Copy each line of the entries below that contains the string "entry".

SUPPLIED MATERIAL =
◆ ◆ ◆ ◆ ◆ ◆ ◆

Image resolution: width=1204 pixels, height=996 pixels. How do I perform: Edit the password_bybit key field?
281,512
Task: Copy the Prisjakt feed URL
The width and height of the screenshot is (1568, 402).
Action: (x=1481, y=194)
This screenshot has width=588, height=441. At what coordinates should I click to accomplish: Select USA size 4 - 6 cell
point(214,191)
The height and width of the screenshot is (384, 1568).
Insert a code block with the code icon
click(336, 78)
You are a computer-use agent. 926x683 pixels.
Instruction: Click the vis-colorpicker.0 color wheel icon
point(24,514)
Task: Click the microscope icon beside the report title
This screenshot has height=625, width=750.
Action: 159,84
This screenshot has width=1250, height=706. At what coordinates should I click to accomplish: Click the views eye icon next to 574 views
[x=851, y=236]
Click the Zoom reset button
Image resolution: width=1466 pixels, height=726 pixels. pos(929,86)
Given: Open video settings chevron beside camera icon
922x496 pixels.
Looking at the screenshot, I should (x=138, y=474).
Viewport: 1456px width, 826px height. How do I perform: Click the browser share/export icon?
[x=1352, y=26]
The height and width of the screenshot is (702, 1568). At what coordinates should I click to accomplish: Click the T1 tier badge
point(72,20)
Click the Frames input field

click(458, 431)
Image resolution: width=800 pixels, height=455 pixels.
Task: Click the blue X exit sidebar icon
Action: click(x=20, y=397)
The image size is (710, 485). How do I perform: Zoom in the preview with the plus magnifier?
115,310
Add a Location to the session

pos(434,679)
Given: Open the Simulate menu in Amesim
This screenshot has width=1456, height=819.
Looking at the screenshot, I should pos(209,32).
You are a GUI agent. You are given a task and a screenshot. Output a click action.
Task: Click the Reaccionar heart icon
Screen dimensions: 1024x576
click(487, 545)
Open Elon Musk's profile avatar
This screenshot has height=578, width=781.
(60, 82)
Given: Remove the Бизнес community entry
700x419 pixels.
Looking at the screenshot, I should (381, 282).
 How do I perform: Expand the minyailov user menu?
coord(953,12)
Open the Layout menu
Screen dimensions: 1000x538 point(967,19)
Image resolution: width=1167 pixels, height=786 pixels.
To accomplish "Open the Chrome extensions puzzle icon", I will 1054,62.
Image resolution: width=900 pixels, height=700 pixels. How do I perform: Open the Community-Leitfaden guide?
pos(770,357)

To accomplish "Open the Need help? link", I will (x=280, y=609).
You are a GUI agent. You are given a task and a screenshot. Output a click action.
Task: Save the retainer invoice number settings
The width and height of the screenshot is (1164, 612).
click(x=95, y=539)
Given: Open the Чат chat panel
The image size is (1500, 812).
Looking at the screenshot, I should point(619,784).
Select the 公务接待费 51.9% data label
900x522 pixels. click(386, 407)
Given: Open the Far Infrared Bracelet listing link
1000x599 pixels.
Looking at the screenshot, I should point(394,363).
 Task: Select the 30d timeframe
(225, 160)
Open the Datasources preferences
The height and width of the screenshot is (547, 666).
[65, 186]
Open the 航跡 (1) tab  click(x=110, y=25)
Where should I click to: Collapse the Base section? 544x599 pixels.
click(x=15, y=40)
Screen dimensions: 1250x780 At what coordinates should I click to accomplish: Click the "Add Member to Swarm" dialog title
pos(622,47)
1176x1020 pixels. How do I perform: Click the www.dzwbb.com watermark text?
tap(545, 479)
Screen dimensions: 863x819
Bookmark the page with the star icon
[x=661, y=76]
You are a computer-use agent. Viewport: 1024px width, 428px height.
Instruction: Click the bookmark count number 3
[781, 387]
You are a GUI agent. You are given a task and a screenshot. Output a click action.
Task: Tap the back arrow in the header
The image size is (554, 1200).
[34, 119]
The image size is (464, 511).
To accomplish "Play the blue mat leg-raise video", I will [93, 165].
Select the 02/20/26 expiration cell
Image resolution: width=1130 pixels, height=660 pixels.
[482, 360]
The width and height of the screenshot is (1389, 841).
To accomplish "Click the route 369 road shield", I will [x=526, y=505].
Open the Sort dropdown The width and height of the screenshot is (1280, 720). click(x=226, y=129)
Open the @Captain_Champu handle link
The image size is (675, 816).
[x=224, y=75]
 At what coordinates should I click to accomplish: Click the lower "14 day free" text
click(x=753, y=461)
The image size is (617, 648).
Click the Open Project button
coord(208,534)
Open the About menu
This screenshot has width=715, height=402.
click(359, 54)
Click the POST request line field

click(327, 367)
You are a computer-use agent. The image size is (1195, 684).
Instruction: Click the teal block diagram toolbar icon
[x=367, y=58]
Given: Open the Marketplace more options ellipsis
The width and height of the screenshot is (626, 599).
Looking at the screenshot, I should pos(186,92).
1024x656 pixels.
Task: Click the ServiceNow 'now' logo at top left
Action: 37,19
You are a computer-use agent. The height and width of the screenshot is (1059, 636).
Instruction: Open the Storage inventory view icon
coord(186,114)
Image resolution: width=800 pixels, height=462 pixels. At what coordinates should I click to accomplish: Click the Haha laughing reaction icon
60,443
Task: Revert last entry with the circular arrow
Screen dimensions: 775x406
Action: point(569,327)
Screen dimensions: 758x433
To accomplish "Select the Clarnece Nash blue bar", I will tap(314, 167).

◆ ◆ ◆ ◆ ◆ ◆ ◆

ANSWER FOR THE TASK =
Given: Remove the Бизнес community entry
Task: Revert last entry with the circular arrow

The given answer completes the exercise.